◆ TEKSTFRAGMENT
Conatus in plaats van ziel

0
312


Zoals bekend nam Spinoza veel (scholastiek) theologisch
denken op om het om te buigen naar zijn eigen filosofische kijk op de wereld.
Zo’n transformatie gaf hij ook aan de denkfiguur die al in Genesis begon, waar
God Adam en Eva de levensadem inblies, de ruach. In het christelijk theologisch
denken werd dit de leer dat God bij het ontstaan van elk mensje, dat hij op
natuurlijke wijze doet groeien, elk apart zijn ziel ingeeft. De R.K. kerk
accepteert dat haar gelovigen en wetenschappers met de evolutieleer meegaan,
als ze maar geloven in Gods ingrijpen bij het ontstaan van de mensen en van elk
mensje apart door het inbrengen van een ziel.


Steven Nadler laat in zijn boek De ketterij van Spinoza
[cf. blog] duidelijk zien hoe ook binnen het jodendom het denken over de lotgevallen van
de ziel almaar belangrijker werd. Die theologische denkfiguur (van Gods
voorzienige ingrijpen in elk individueel geval) was Spinoza goed bekend. Hij gebruikte
hem, maar op zijn geheel eigen manier.

◆ AANGELEVERDE GEGEVENS

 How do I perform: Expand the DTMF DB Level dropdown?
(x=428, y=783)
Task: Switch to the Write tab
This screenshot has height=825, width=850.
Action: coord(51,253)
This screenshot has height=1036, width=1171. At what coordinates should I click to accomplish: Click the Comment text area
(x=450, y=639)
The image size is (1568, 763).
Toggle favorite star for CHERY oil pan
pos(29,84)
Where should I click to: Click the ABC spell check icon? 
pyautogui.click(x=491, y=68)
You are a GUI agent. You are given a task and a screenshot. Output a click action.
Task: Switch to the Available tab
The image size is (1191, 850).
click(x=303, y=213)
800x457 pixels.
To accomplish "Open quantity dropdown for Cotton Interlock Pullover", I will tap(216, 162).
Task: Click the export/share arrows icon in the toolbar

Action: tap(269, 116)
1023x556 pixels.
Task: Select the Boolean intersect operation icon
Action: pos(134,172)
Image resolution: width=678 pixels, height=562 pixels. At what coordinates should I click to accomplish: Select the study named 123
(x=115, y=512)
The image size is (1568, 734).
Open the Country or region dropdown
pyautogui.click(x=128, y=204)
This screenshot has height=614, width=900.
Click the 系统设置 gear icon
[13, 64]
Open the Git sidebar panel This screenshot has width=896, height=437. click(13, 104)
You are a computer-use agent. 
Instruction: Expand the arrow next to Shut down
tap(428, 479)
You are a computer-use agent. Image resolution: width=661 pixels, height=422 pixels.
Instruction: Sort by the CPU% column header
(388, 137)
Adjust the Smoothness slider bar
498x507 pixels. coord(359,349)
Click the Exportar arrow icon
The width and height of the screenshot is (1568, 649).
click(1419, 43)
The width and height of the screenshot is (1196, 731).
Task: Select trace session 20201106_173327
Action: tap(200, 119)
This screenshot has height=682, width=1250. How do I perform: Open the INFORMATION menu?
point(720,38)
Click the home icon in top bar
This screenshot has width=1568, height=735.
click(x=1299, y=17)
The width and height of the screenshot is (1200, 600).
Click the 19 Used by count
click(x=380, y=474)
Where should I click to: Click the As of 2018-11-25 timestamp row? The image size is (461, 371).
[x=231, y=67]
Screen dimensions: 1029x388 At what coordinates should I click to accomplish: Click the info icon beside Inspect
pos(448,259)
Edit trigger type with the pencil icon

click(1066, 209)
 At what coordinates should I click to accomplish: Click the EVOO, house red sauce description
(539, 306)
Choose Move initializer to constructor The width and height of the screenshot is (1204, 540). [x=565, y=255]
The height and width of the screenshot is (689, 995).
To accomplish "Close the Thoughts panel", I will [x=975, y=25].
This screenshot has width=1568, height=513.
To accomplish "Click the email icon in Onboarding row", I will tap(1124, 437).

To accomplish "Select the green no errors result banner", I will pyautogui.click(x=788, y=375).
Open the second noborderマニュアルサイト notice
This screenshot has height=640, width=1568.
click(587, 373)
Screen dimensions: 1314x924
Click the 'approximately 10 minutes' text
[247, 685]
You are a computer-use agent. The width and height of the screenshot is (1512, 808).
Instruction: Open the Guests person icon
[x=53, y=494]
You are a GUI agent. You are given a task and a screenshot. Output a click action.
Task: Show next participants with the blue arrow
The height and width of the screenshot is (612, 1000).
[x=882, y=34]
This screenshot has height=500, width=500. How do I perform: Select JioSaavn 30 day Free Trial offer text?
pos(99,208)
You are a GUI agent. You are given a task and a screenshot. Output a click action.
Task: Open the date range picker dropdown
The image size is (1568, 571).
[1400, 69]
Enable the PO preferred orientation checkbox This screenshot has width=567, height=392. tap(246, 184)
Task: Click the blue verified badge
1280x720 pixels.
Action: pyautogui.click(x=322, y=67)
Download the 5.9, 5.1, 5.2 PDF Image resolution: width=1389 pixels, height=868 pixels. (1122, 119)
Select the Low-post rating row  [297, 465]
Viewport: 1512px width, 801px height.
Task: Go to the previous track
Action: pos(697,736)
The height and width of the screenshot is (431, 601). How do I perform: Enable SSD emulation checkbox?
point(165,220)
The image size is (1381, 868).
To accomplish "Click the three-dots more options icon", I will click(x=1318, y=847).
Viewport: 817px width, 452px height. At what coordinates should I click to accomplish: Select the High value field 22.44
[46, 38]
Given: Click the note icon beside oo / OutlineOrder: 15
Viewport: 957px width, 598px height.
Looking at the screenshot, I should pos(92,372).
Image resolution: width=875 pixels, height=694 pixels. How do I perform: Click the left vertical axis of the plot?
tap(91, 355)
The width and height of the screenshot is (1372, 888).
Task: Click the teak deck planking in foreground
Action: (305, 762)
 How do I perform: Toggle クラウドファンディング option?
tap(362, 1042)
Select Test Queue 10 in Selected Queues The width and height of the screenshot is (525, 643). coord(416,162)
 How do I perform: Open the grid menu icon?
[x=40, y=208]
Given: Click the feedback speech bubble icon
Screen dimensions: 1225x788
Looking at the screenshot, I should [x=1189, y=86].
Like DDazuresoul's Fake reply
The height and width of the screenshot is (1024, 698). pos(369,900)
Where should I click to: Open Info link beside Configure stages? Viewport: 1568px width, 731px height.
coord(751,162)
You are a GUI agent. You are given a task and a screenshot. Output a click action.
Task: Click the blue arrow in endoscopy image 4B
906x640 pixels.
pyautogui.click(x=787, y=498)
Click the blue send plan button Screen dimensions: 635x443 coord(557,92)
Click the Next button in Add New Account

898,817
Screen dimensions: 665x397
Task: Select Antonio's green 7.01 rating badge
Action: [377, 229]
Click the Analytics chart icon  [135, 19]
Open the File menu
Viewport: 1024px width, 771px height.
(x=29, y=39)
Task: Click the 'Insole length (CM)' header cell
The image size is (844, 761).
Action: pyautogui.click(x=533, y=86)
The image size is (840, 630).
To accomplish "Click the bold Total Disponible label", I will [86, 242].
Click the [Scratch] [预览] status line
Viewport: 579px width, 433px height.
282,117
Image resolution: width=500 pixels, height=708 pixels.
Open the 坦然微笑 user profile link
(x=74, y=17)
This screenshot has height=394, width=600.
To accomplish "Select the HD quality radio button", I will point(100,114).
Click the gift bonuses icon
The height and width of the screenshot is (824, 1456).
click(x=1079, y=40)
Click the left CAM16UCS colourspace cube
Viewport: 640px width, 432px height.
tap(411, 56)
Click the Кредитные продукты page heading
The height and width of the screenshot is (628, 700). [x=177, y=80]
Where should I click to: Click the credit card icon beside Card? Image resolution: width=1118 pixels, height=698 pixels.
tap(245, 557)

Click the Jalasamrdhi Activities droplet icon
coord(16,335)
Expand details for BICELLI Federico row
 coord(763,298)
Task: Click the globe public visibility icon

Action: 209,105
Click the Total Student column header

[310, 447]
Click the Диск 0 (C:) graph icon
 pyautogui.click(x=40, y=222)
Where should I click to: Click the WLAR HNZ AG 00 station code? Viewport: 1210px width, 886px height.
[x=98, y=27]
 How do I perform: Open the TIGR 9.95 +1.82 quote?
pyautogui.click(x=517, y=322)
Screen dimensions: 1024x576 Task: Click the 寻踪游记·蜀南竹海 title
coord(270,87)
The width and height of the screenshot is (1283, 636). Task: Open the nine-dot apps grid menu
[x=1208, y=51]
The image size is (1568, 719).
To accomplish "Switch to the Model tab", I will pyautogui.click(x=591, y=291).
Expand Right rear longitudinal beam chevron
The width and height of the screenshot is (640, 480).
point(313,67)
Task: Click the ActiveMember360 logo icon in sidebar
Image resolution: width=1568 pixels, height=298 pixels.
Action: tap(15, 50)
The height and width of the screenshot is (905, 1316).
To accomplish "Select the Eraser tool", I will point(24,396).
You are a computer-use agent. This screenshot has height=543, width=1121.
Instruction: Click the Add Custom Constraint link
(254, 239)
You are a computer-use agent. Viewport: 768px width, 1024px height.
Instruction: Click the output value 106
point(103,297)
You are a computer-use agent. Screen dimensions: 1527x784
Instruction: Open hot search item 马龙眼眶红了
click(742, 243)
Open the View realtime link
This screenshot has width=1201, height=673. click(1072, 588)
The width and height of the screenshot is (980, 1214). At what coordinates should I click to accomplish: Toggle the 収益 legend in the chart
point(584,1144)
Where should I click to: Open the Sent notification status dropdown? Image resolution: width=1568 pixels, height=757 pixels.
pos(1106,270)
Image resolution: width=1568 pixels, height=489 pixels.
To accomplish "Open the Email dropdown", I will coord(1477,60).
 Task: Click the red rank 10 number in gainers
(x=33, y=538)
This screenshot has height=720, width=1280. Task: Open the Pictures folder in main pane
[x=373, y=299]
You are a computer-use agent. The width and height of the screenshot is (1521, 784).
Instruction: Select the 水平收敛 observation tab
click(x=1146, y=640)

◆ OPDRACHT
Citeer het volledige tekstfragment over Spinoza en de ziel, woord voor woord.

◆ UITWERKING
Conatus in plaats van ziel

0
312


Zoals bekend nam Spinoza veel (scholastiek) theologisch
denken op om het om te buigen naar zijn eigen filosofische kijk op de wereld.
Zo’n transformatie gaf hij ook aan de denkfiguur die al in Genesis begon, waar
God Adam en Eva de levensadem inblies, de ruach. In het christelijk theologisch
denken werd dit de leer dat God bij het ontstaan van elk mensje, dat hij op
natuurlijke wijze doet groeien, elk apart zijn ziel ingeeft. De R.K. kerk
accepteert dat haar gelovigen en wetenschappers met de evolutieleer meegaan,
als ze maar geloven in Gods ingrijpen bij het ontstaan van de mensen en van elk
mensje apart door het inbrengen van een ziel.


Steven Nadler laat in zijn boek De ketterij van Spinoza
[cf. blog] duidelijk zien hoe ook binnen het jodendom het denken over de lotgevallen van
de ziel almaar belangrijker werd. Die theologische denkfiguur (van Gods
voorzienige ingrijpen in elk individueel geval) was Spinoza goed bekend. Hij gebruikte
hem, maar op zijn geheel eigen manier.